Every Australian citizen and permanent resident should have access to a basic bank account with no monthly fees, no minimum balance, unlimited EFTPOS transactions, free online banking, fee-free withdrawals at bank-owned ATMs and no low-balance penalty fees.
There should also be a Banking Freedom Guarantee. No Australian should be debanked because of lawful political views, religious beliefs, occupation, speech or associations. Close accounts for fraud, crime, court orders, sanctions or serious regulatory breaches. Fine. But not because some risk committee decides a customer has unfashionable opinions.
Regional banking matters too. When a major bank pulls out of a country town, it is not just removing a branch. It is making life harder for older people, small businesses, local clubs, farmers and anyone who still deals in cash because the real world has not yet been redesigned by app developers.
If banks want the privileges, they can carry the responsibilities.
And then there’s the childcare industry.
The current system favours one model of family life. Both parents in paid work, children in formal care, subsidies flowing through approved providers, and the bureaucracy deciding what counts as support.
Plenty of families use childcare and value it. Good. They should have support. But what about the parent who stays home? What about grandparents who help raise the kids? What about regional families who cannot get a place in a centre even if they want one? What about families who simply make different choices?

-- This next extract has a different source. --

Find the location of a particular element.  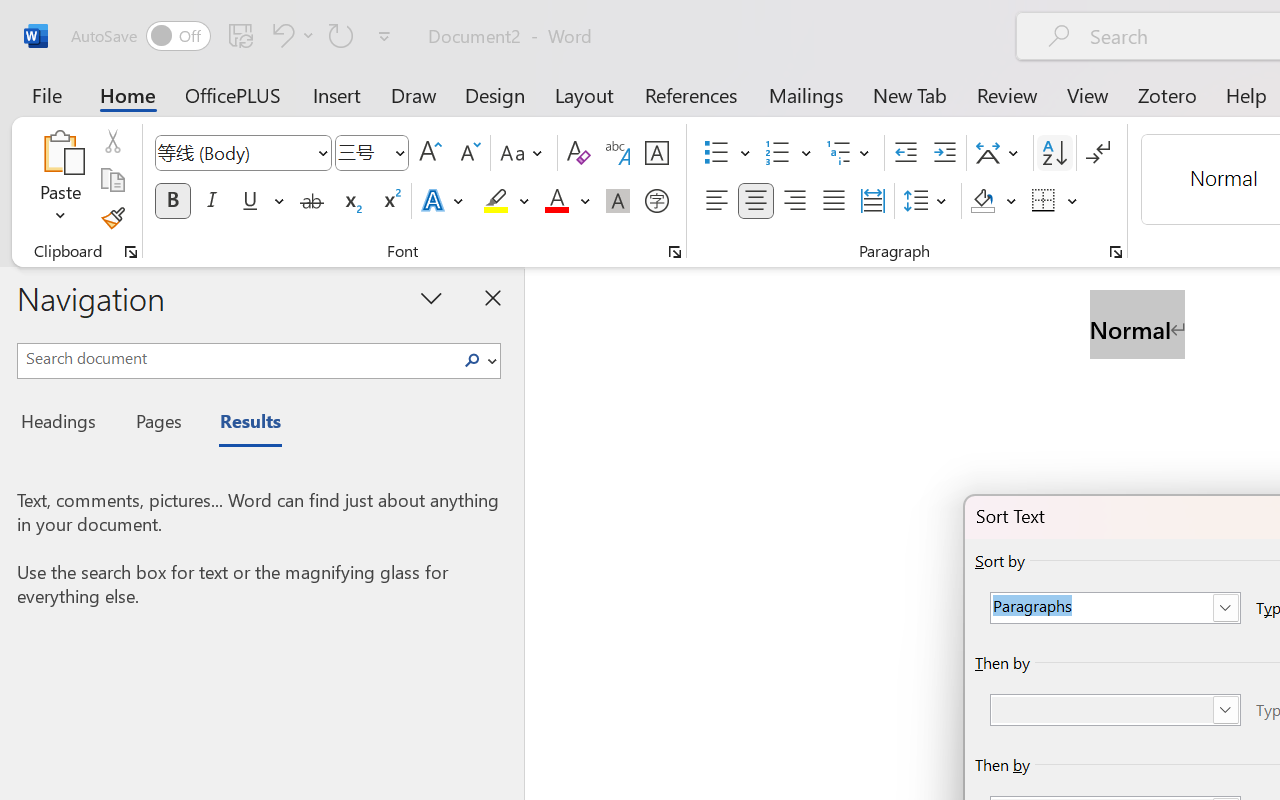

Insert is located at coordinates (338, 94).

A Family Childcare Dividend would redirect existing childcare subsidies into direct payments to families using the same budget. Parents could spend it on childcare centres, family daycare, grandparents, community care or helping one parent stay home.
That is real choice.
The state should not be nudging every household into the same arrangement because it suits Treasury spreadsheets or feminist theory from 1987. Families know their own children. They know their finances, their work hours, their grandparents, their town, their problems.
Pay the childcare money to parents, not providers.

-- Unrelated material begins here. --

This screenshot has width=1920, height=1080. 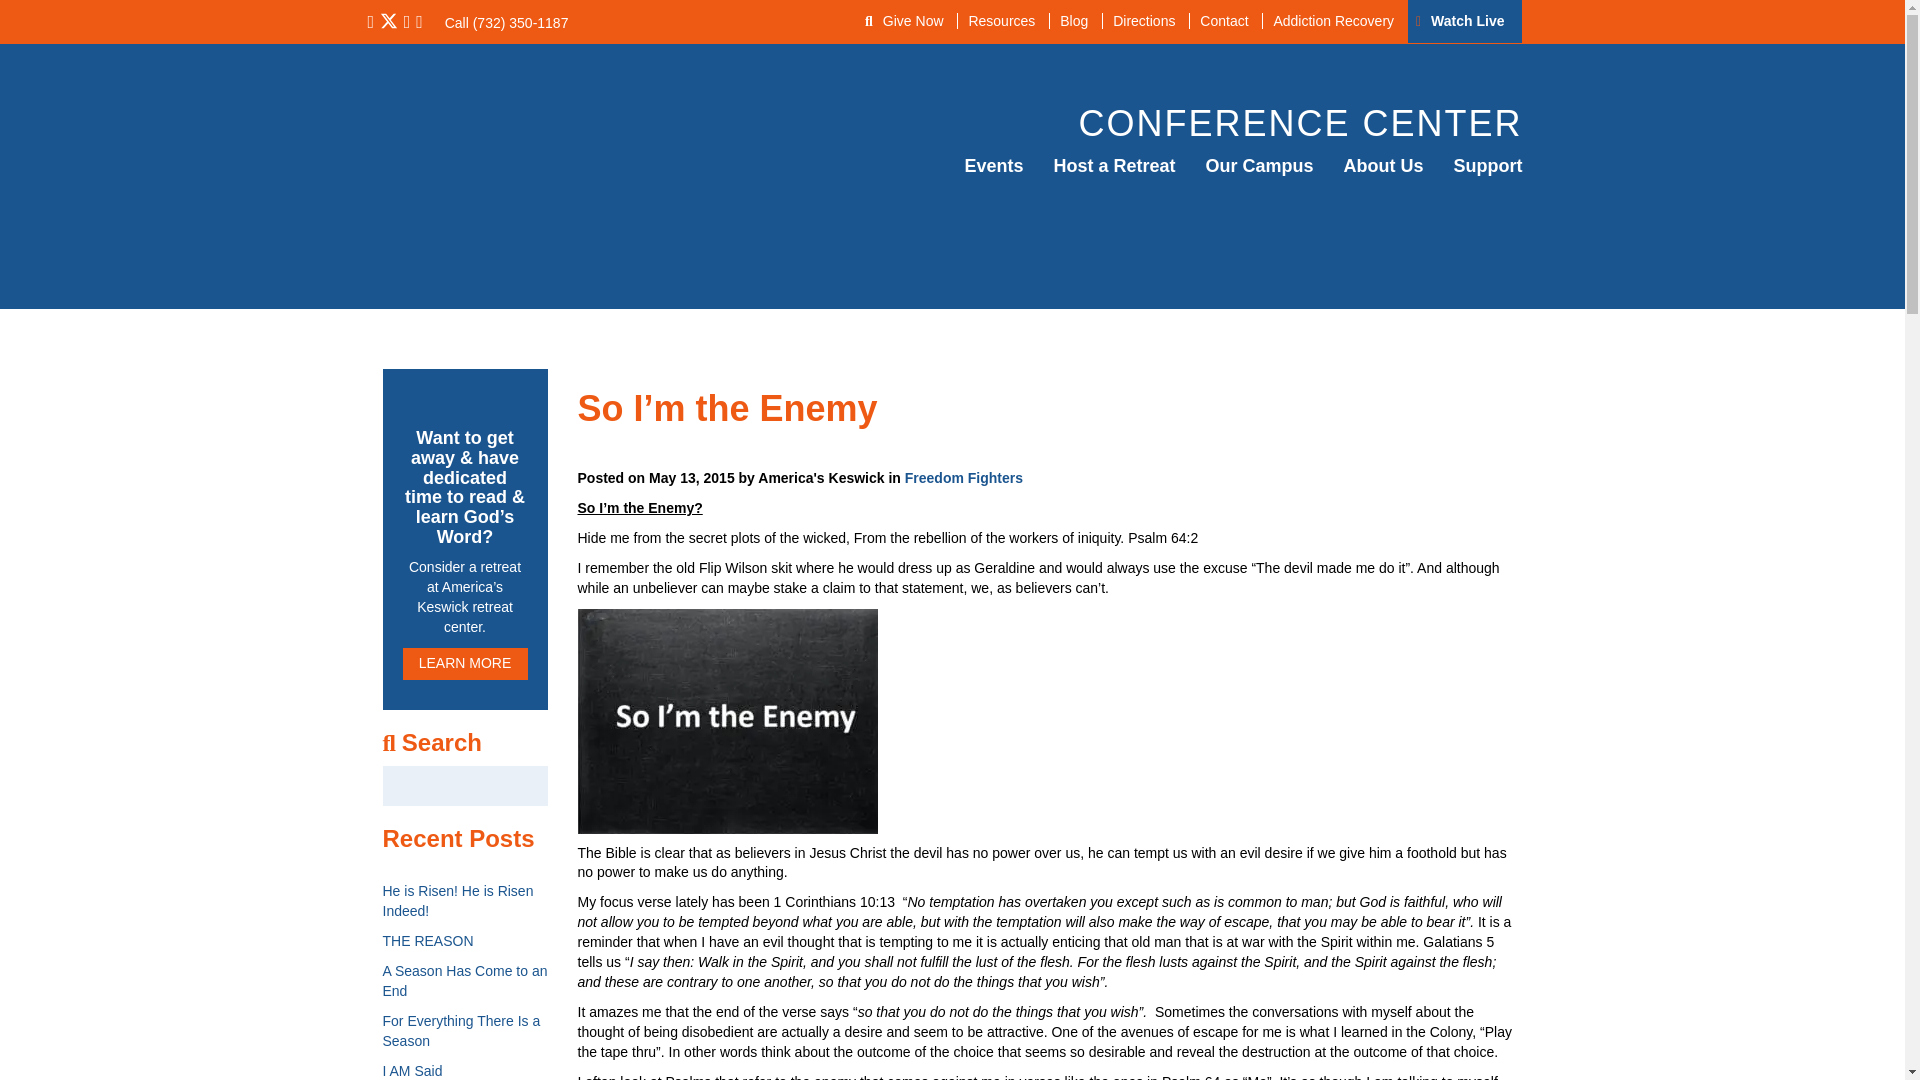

This is only half the agenda I want to propose. The rest includes fairer tax treatment for single-income families, Australian workers first in government procurement, a guarantee for country hospitals, cutting taxpayer funding for activist outfits, and ending foreign aid as a sacred cow.

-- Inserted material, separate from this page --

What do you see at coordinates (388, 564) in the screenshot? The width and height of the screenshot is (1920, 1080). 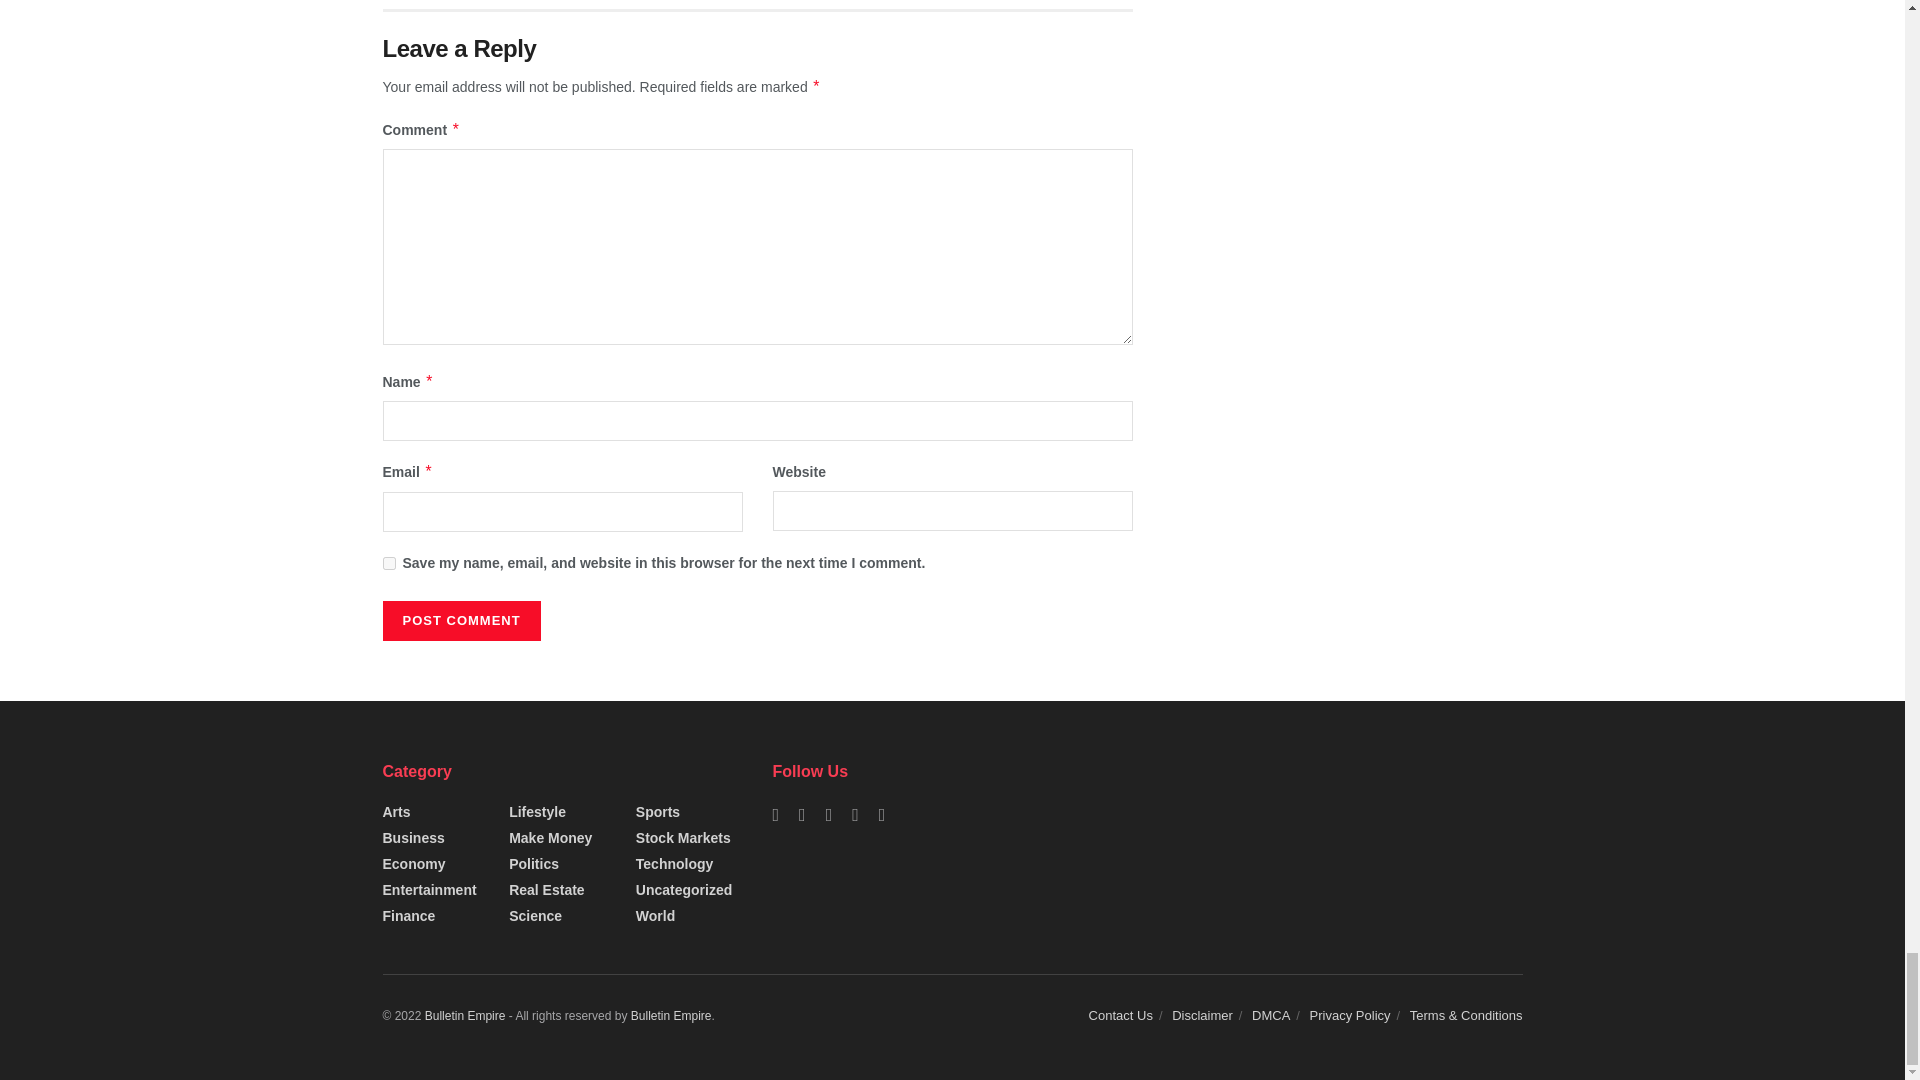 I see `yes` at bounding box center [388, 564].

For now, the direction is clear enough. One Nation has a chance to move from complaint to policy. From being the place people park a protest vote to being the party that puts a serious economic plan on the table.
The establishment will hate it, naturally. Banks will squeal. Supermarkets will warn of unintended consequences. Bureaucrats will discover sudden concern for the budget. Activist outfits will call it dangerous, which usually means their grant money is in danger.
Good.
Australia should work for the people who work, raise families, build communities and keep the place running. Not for cartels, consultants, climate bureaucrats and international busybodies.
That is not radical.
It is just what the country used to understand before Canberra got clever.
“Too much capitalism does not mean too many capitalists, but too few capitalists.”